▶ Work instructions: Copy the lines below word for word, starting at the line that contains "Focus the system field text box" and ending at the line that contains "coord(604,190)", with both of those lines included.

▶ Material for this task:
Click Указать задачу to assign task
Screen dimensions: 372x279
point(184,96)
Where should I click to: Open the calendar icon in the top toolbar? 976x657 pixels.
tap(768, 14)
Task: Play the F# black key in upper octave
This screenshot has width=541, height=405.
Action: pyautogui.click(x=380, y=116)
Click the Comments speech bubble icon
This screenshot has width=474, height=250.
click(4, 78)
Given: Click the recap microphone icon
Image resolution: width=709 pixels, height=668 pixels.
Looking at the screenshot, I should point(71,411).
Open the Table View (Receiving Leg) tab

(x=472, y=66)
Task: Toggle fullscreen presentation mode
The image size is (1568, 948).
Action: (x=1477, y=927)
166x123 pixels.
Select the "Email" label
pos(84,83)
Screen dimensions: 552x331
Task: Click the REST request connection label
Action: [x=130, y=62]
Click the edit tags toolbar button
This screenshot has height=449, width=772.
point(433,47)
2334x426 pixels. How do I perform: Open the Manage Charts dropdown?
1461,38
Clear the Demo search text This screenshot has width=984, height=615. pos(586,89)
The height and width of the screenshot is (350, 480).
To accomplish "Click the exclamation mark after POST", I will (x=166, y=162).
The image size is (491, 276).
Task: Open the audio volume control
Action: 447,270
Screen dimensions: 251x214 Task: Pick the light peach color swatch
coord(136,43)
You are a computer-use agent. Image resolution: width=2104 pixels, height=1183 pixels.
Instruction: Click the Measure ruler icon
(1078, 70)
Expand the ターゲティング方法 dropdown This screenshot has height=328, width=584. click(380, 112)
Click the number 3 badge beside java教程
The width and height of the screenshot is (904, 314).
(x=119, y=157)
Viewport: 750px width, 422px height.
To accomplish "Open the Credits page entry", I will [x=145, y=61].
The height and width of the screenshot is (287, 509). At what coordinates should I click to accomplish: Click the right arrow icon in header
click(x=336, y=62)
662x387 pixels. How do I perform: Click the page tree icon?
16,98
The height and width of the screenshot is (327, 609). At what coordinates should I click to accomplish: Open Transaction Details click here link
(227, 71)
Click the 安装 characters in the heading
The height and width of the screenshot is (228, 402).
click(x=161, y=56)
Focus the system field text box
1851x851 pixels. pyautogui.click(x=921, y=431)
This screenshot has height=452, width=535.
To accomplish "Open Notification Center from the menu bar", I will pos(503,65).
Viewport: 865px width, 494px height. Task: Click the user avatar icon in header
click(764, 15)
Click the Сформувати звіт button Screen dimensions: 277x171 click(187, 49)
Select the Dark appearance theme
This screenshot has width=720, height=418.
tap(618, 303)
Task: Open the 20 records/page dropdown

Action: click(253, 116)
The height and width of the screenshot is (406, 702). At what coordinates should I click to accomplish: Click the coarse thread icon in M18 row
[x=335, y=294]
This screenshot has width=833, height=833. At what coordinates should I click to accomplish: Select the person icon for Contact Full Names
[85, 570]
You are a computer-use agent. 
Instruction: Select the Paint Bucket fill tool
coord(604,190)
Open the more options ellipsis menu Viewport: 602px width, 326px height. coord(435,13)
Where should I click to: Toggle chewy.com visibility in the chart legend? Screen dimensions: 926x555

▶ The completed task:
Focus the system field text box
1851x851 pixels. pyautogui.click(x=921, y=431)
This screenshot has height=452, width=535.
To accomplish "Open Notification Center from the menu bar", I will pos(503,65).
Viewport: 865px width, 494px height. Task: Click the user avatar icon in header
click(764, 15)
Click the Сформувати звіт button Screen dimensions: 277x171 click(187, 49)
Select the Dark appearance theme
This screenshot has width=720, height=418.
tap(618, 303)
Task: Open the 20 records/page dropdown

Action: click(253, 116)
The height and width of the screenshot is (406, 702). At what coordinates should I click to accomplish: Click the coarse thread icon in M18 row
[x=335, y=294]
This screenshot has width=833, height=833. At what coordinates should I click to accomplish: Select the person icon for Contact Full Names
[85, 570]
You are a computer-use agent. 
Instruction: Select the Paint Bucket fill tool
coord(604,190)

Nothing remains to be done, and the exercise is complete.